There is no rule in DICOM that requires the Instance Number to be related to the slice position in a particular way. The link of Bartloimiej shows that there is a rule how the slice coordinates defined by Image Position Patient (0020,0027) and Image Orientation Patient (0020, 0037) are related to directions in the patient's body (head, feet, etc.)

So if you want to apply spatial ordering, these attributes are what you want to use. Slice Location (0020,1041) will not help you as well:

C.7.6.2.1.2 [...] This information is relative to an unspecified implementation specific reference point.

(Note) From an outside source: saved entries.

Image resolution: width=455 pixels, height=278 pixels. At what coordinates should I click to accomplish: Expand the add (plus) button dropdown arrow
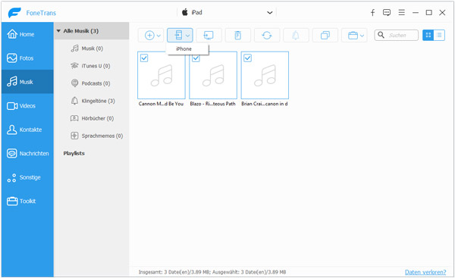click(158, 36)
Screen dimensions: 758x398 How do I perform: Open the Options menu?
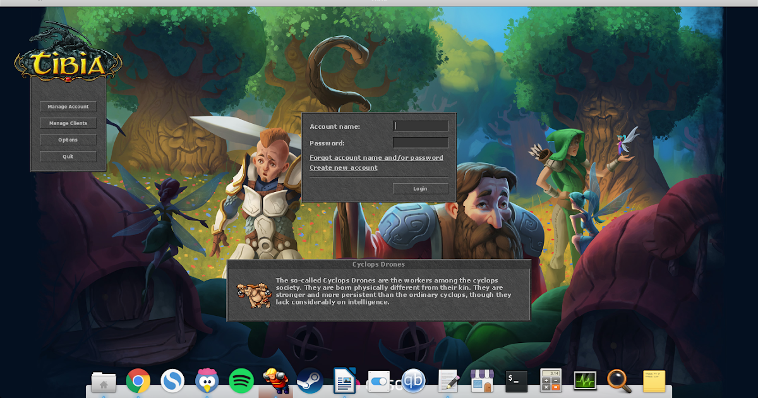[68, 140]
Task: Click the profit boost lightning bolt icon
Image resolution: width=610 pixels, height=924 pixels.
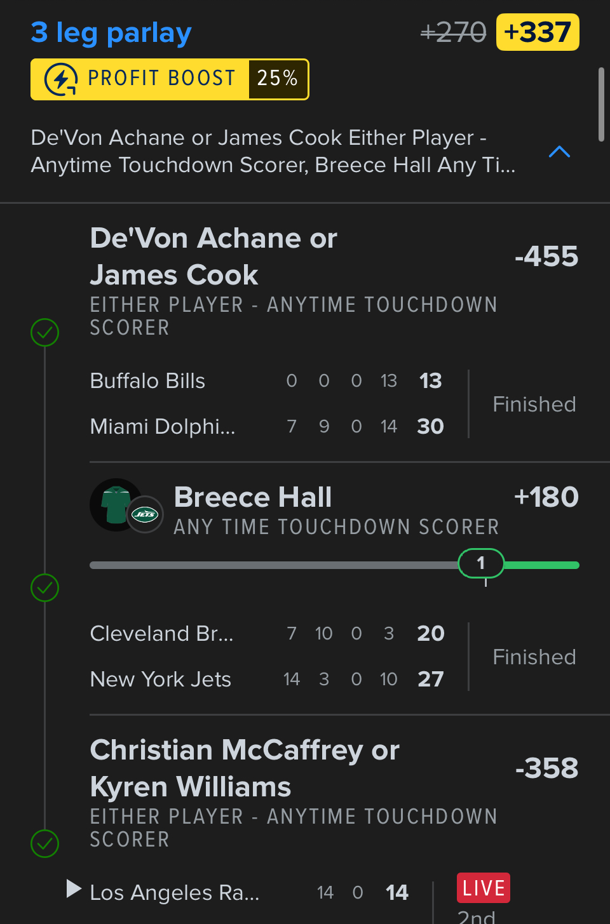Action: (61, 79)
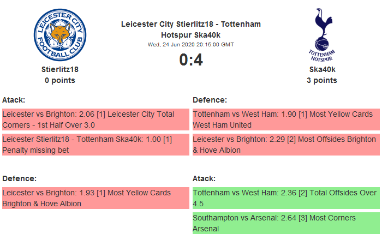The image size is (382, 251).
Task: Select the Penalty missing bet row
Action: click(x=96, y=145)
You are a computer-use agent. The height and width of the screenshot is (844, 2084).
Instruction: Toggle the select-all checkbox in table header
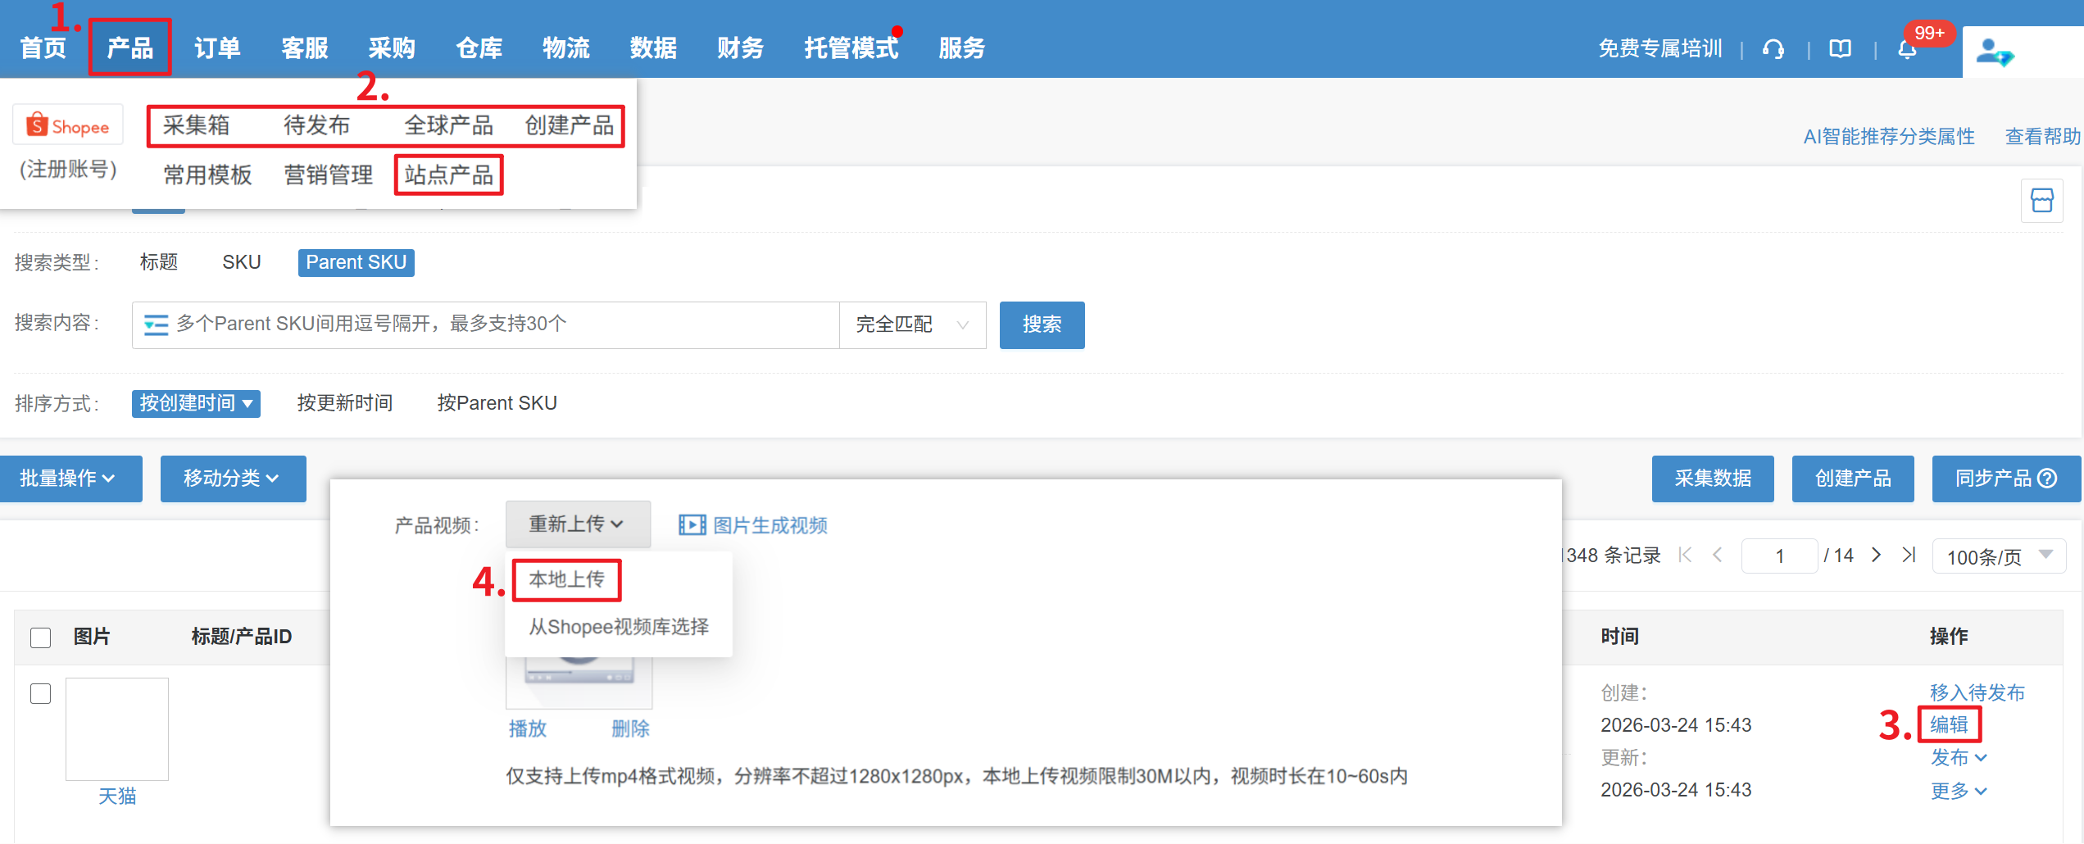click(40, 638)
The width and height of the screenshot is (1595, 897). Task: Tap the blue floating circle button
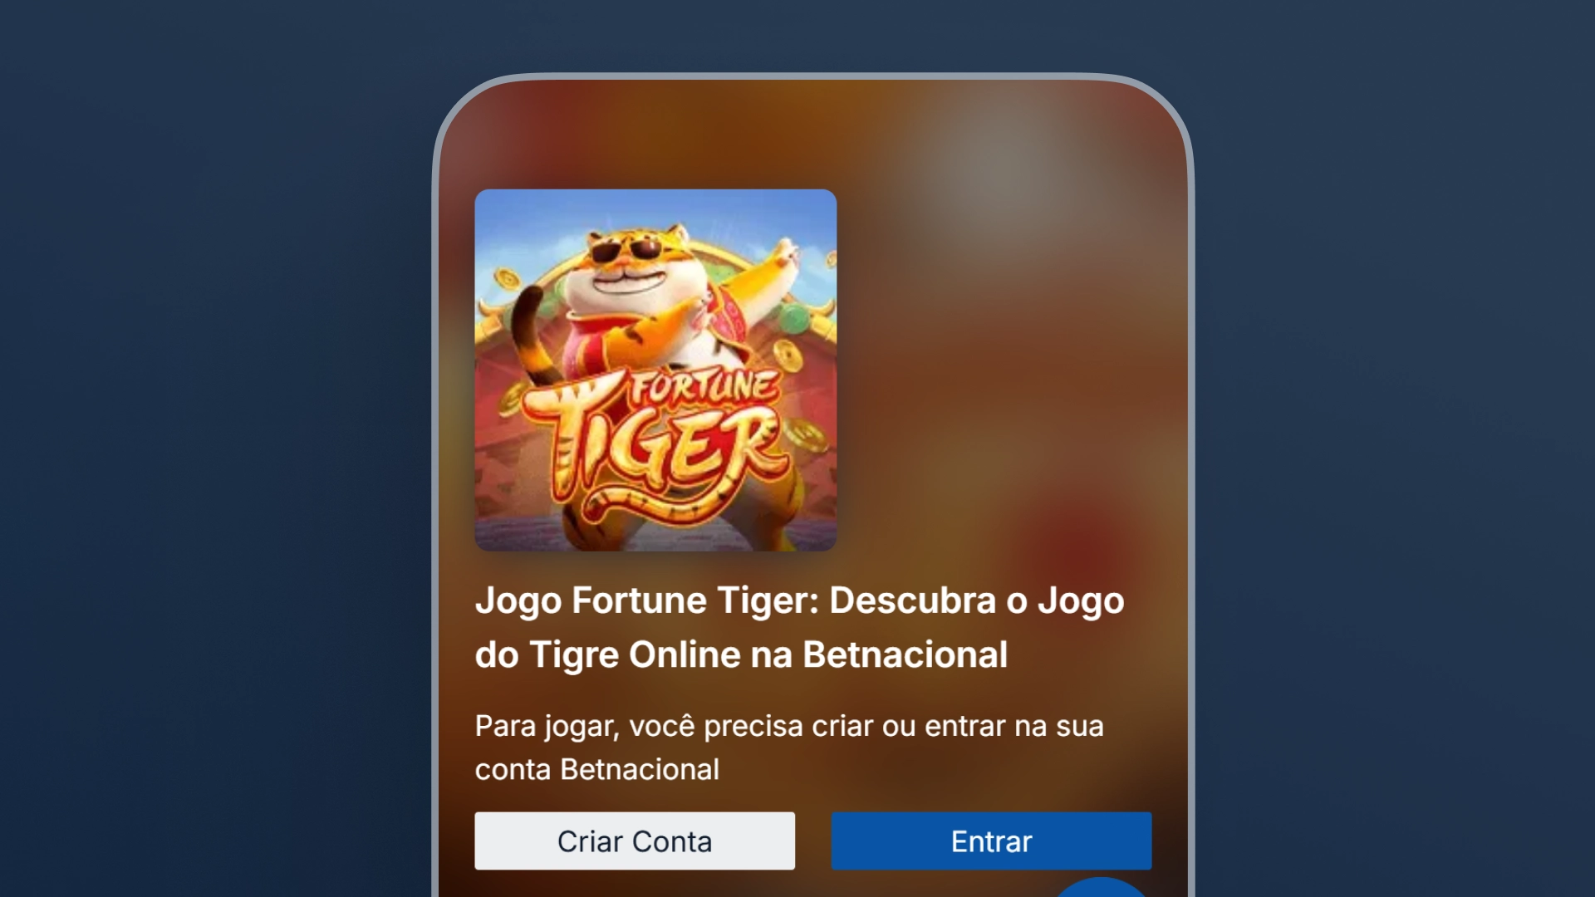click(x=1101, y=888)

For original (i.e. Image Type (0008,0008) is ORIGINAL\PRIMARY...) CT slices, it is quite safe to assume that some growth in the Z-Direction is always present in a volumetric dataset. But for MRI or for reconstructed CT-slices (MPR), you may find datasets in which slices are parallel to the xz or yz plane. If your application is supposed to handle such images, make sure to avoid division by zero...

Solution 2:[2]

Yes, the standard defines it. DICOM PS3.3, part C.7.6.2:

The direction of the axes is defined fully by the patient's orientation.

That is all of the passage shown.